Ich habe vor einigen Jahren in einem kleinen beschaulichen Ort zwischen Hamburg und Lübeck gewohnt. Da dort nicht viel los ist, sind meine damaligen Freunde und ich immer zwei Orte weiter gefahren, wo zu dem Zeitpunkt eine Diskothek stand. Wir haben uns jedes Mal hinfahren lassen und sind irgendwie nach Hause gekommen. Meistens sind wir zu Fuß gegangen, das waren 10km. Das Wetter war uns egal, wir hatten Gras und Alkohol in Massen und haben immer irgendwo etwas deponiert, um nicht bei den Kontrollen an der Eingangstür aufzufliegen.


Eines Nachts, als wir mit 5-6 Leuten unterwegs waren, sind wir - natürlich wieder mal betrunken bzw. breit - in den ersten Nachbarort gewandert. Wir hatten Durst und haben neben sinnfreier Randale (Zäune & Fahrräder beschädigen, Gartendekorationen zerstören oder umstellen, Briefkästen abreißen) auch das örtliche Sportlerheim entdeckt. In unserem Rausch hielten wir das für eine tolle Idee, dort einzusteigen - was gar nicht nötig war. Jemand hatte die Tür aufgelassen. Zwei von uns haben ins Sportlerheim gekotzt, einer hat einen Pokal entwendet, und wir haben drei Kästen Getränke mitgenommen (einen Kasten Bier, zwei Kästen Cola etc.). Auch wenn wir wussten, wir brauchen das Zeug nicht, wollten wir am liebsten noch mehr mitnehmen.

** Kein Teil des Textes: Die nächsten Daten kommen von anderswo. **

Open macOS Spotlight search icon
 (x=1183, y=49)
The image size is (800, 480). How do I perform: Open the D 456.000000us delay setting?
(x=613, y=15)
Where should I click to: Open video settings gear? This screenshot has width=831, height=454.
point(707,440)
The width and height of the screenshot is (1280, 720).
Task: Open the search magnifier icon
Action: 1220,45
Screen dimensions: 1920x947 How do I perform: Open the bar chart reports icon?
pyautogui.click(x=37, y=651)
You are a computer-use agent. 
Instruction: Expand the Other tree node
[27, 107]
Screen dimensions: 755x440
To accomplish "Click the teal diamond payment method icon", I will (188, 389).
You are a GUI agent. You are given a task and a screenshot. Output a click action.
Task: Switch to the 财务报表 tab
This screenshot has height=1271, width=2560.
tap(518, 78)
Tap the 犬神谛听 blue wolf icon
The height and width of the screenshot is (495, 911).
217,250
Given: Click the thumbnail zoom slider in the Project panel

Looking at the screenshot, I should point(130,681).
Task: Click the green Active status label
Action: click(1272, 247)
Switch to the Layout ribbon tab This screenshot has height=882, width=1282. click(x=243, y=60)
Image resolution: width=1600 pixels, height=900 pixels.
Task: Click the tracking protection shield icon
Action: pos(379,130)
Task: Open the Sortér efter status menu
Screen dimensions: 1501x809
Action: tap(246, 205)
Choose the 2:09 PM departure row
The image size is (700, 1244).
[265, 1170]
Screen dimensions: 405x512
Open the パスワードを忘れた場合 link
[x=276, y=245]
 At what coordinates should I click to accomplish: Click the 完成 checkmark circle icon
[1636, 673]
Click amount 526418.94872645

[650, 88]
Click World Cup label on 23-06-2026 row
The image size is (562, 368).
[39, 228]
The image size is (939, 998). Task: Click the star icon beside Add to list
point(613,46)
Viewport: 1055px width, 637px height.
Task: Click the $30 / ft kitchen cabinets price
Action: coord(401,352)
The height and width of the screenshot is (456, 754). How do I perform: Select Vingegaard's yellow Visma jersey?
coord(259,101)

Also haben wir irgendwoher noch einen Karren organisiert, auf den wir die Kästen stellen konnten, und haben dann 6 Kästen mitgenommen. Da der Karren aber nicht gerade leise war und wir mitten im Ort waren, dauerte es nicht lange, bis wir Blaulichter sahen.


Jeder schnappte sich noch 1-2 Flaschen und wir verteilten uns in alle Richtungen. Ausgerechnet der, der am meisten gegen alle Aktionen war und auch nur eine Flasche Cola geklaut hatte, wurde gepackt. Er bekam Riesenärger, hat uns jedoch nicht verpfiffen. Wir haben circa 30 Minuten, nachdem die Polizei abgezogen war, noch ein Dixieklo einer Baustelle umgeworfen (als einer von uns dort drin war) und das Ortsschild umgedreht. Seit dieser Nacht habe ich nie wieder so sinnlose Zerstörung angerichtet oder jemals wieder Drogen konsumiert. Alkohol habe ich auch wenig später aufgegeben. Ich beichte hiermit, dass ich in nicht mehr ganz jugendlicher Naivität sinnlose Zerstörung angerichtet habe und noch dazu locker 10 Leuten einen ätzenden Montag verschafft habe.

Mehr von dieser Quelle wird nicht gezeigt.